- _ASSIGNMENT_
Return an exact copy of the lines from the one holding "You are a GUI" to the end of the data, including both the starting and final lines. Leave the pictures out.
===
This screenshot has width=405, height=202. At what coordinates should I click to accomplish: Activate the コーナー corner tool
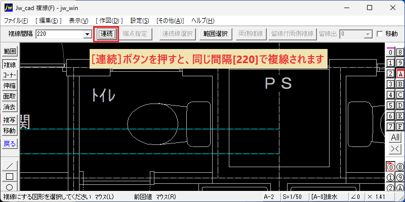[x=10, y=75]
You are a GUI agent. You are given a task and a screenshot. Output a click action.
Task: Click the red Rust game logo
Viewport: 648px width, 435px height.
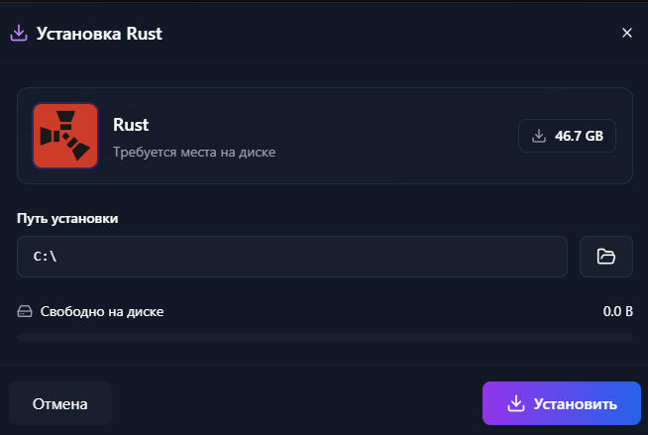[65, 136]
===
- _TASK OUTPUT_
You are a GUI agent. You are given a task and a screenshot. Output a click action.
Task: Click the red Rust game logo
Viewport: 648px width, 435px height.
[65, 136]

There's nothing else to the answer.